Under the after- sunset sky
Two pewits sport and cry,
More white than in the moon on high
Riding the dark surge silently;
More black than earth. Their cry
Is the one sound under the sky.
They alone move, now low, now high,
And merrily they cry
To the mischievous spring sky,
Plunging earthward, tossing high,
Over the ghost who wonders why
So merrily they cry and fly,
Nor choose ‘twixt earth and sky.
While the moon’s quarter silently
Rides, and earth rests as silently
 
Steve,
a superb poem from Alun Lewis.
I thought you might enjoy it, Merlin. It is a fine poem indeed - parts of it are intensely moving, the way he brings together images and ideas. I remember having to study it at university and I recall thinking then that Lewis was speaking about an aspect of solders' lives that we rarely think about - the awful waiting and the weather. In WWII especially, apparently, most soldiers' lives were spent waiting and waiting.
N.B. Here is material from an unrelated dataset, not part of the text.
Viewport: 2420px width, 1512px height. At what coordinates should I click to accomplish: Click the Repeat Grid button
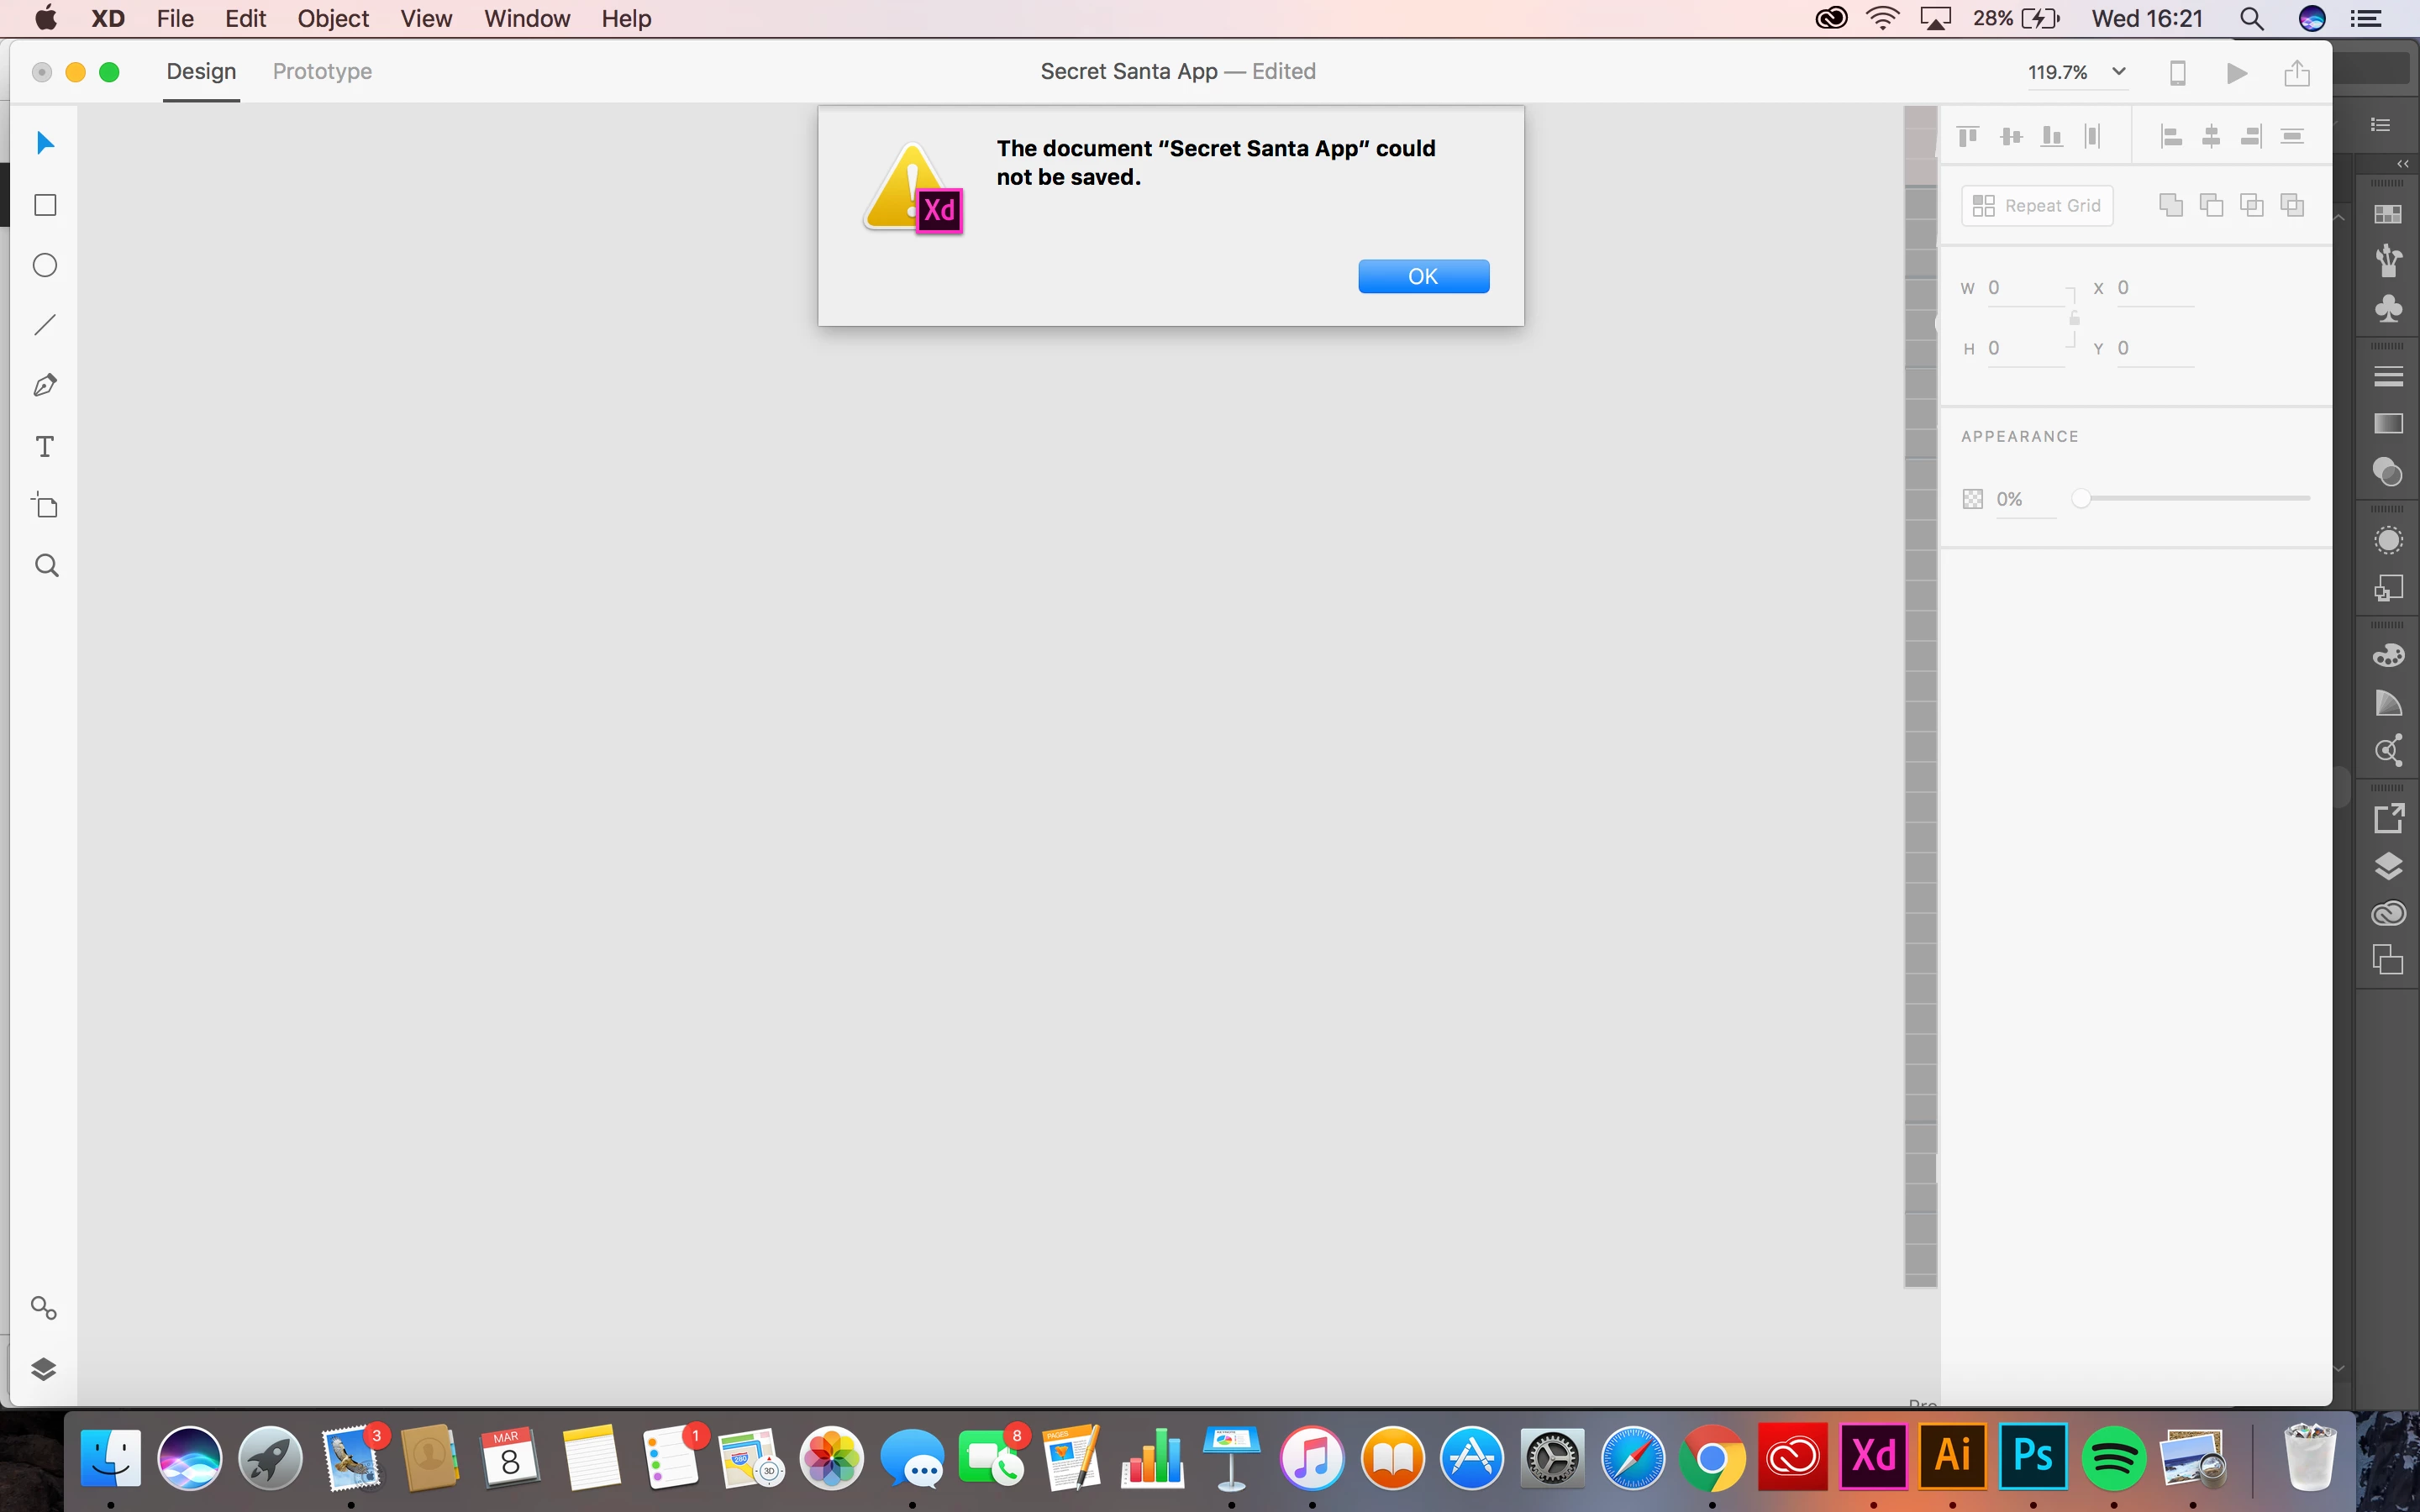2037,205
Imagine the tension?

The poem of Thomas's that Alun Lewis would have been thinking of, of course, is this one (it's been posted before but is, I hope people agree, good enough to repeat!):


Rain

Rain, midnight rain, nothing but the cold rain
On this bleak hut, and solitude, and me
Remembering again that I shall die
And neither hear the rain nor give it thanks
For washing me cleaner than I have been
Since I was born into this solitude.
Blessed are the dead that the rain rains upon:
But here I pray that none whom once I loved
Is dying tonight or lying still awake
Solitary, listening to the rain,
Either in pain or thus in sympathy
Helpless among the living and the dead,
Like a cold water among broken reeds,
Myriads of broken reeds all still and stiff,
Like me who have no love which this wild rain
Has not dissolved except the love of death,
If love it be towards what is perfect and
Cannot, the tempest tells me, disappoint.